Exercise aim:
Write out exactly the lines from the one with "Viewport: 1466px width, 812px" through the last line of the data below, but not the pictures.

Data section:
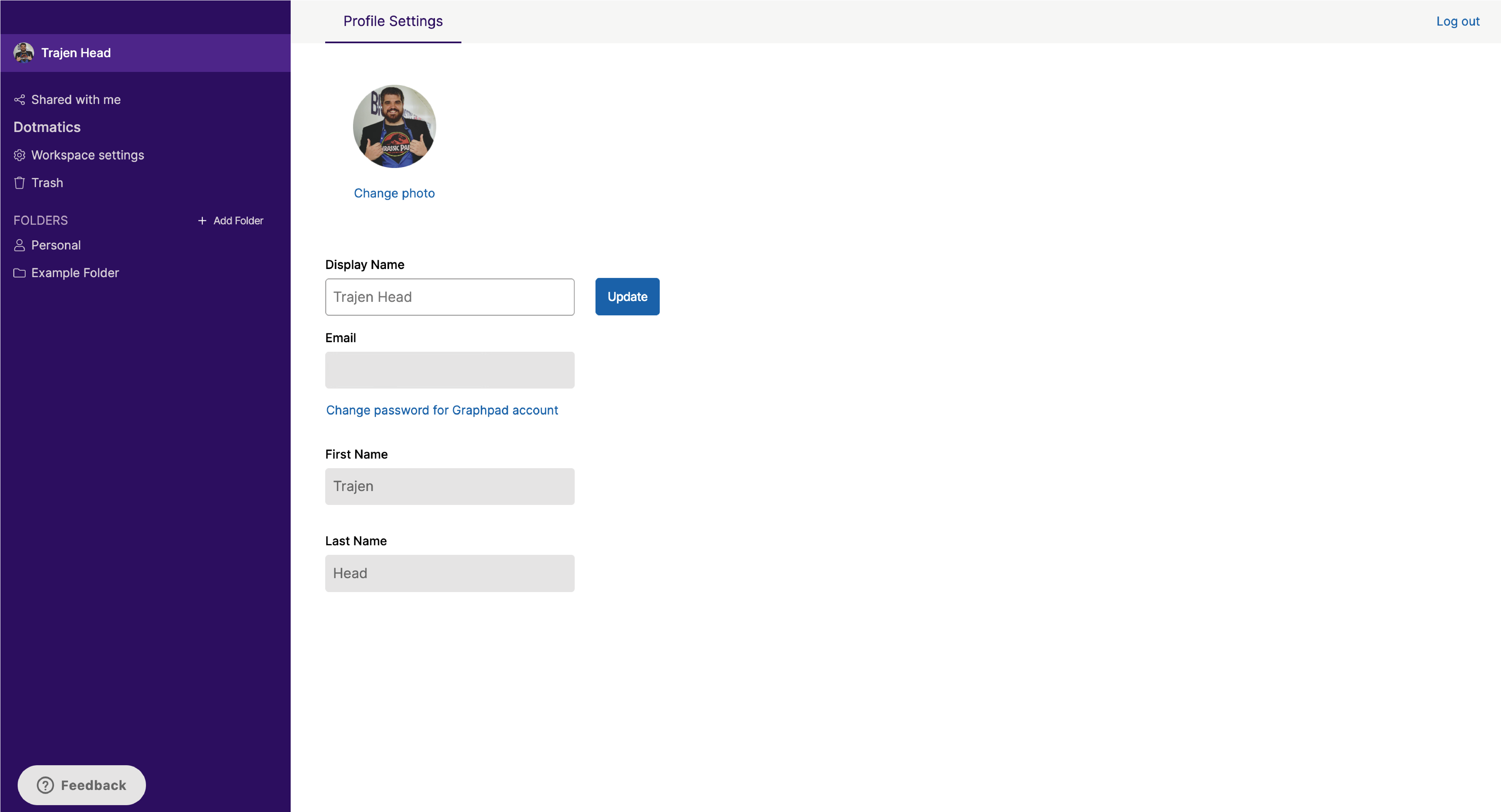
Task: Click Trajen Head's avatar in the sidebar
Action: tap(23, 52)
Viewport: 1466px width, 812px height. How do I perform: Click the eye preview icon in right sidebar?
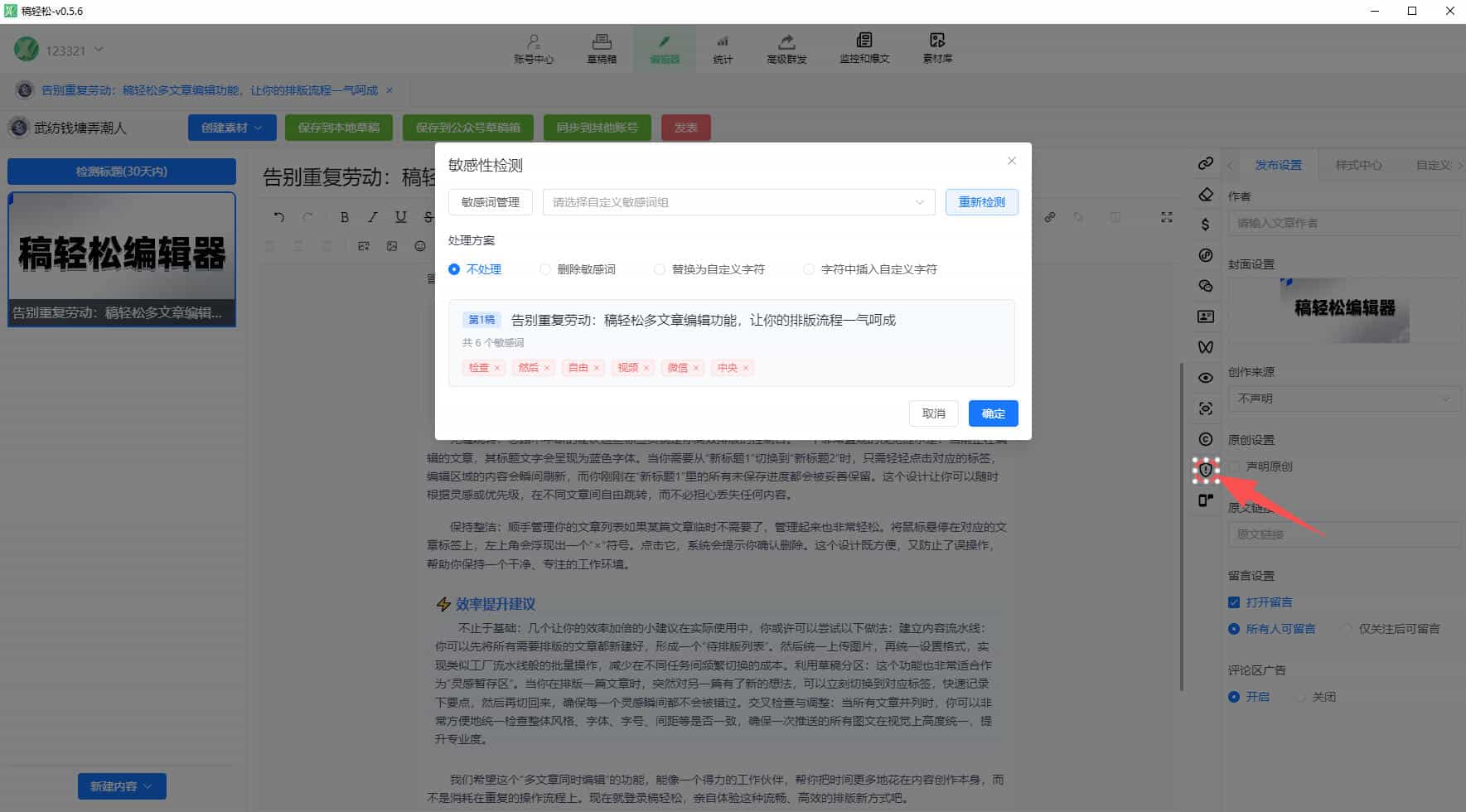(x=1205, y=377)
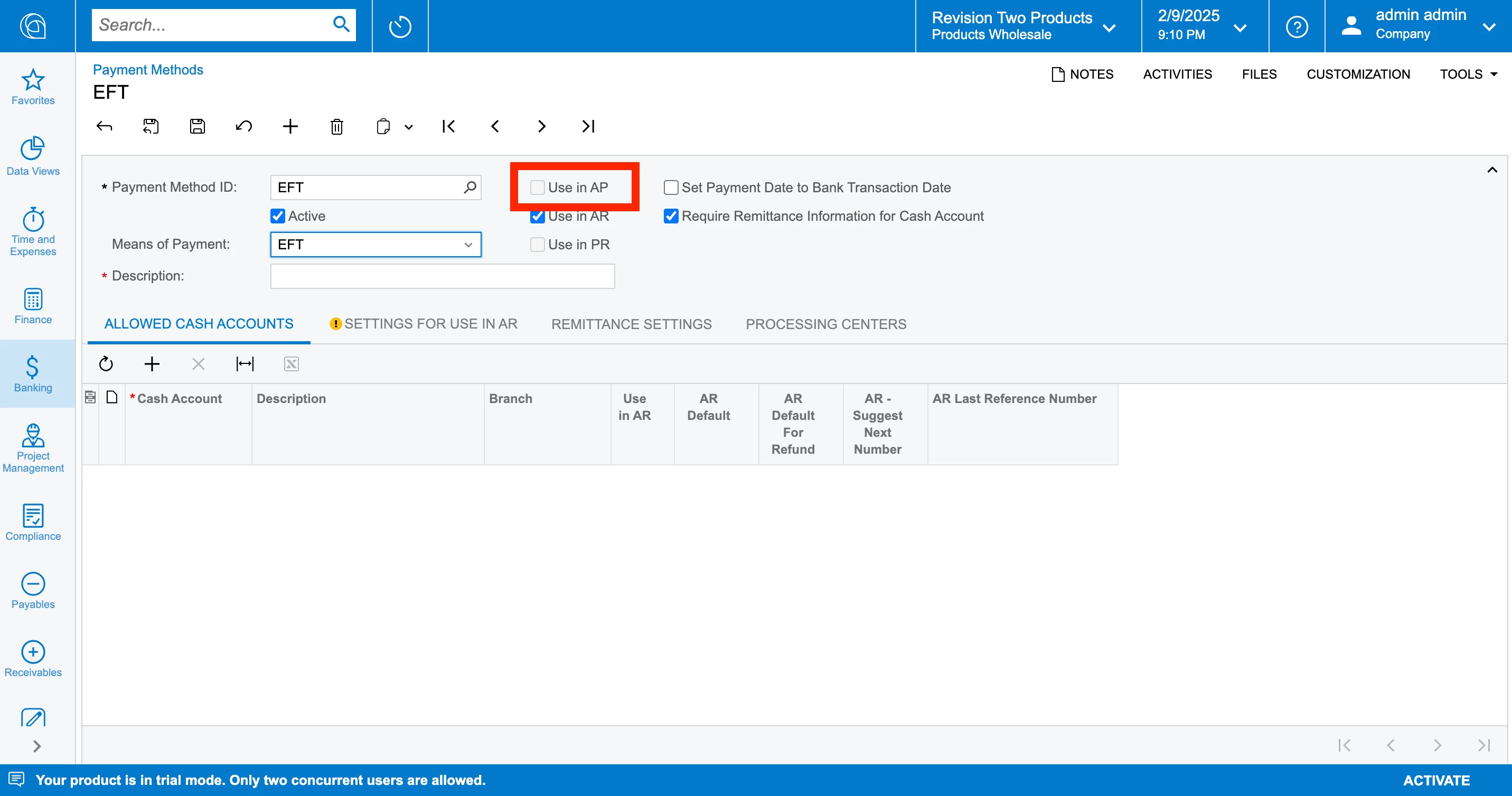Go to the first record

tap(448, 126)
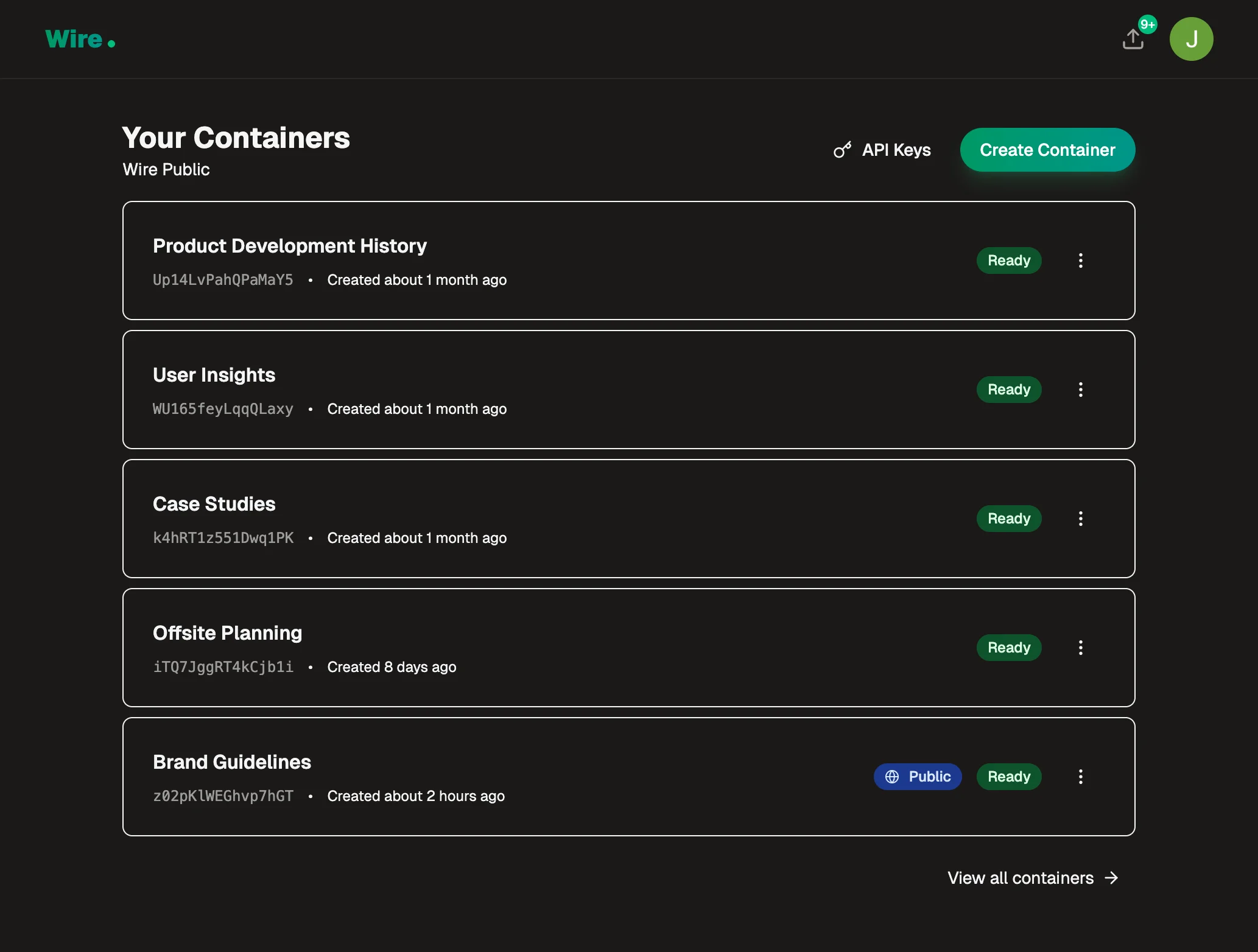Image resolution: width=1258 pixels, height=952 pixels.
Task: Click the arrow beside View all containers
Action: click(x=1112, y=878)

Exercise answer:
Viewport: 1466px width, 812px height. How do I perform: Click the eye preview icon in right sidebar?
(x=1205, y=377)
Go to the first record

tap(448, 126)
Image resolution: width=1258 pixels, height=952 pixels.
Task: Click the arrow beside View all containers
Action: click(x=1112, y=878)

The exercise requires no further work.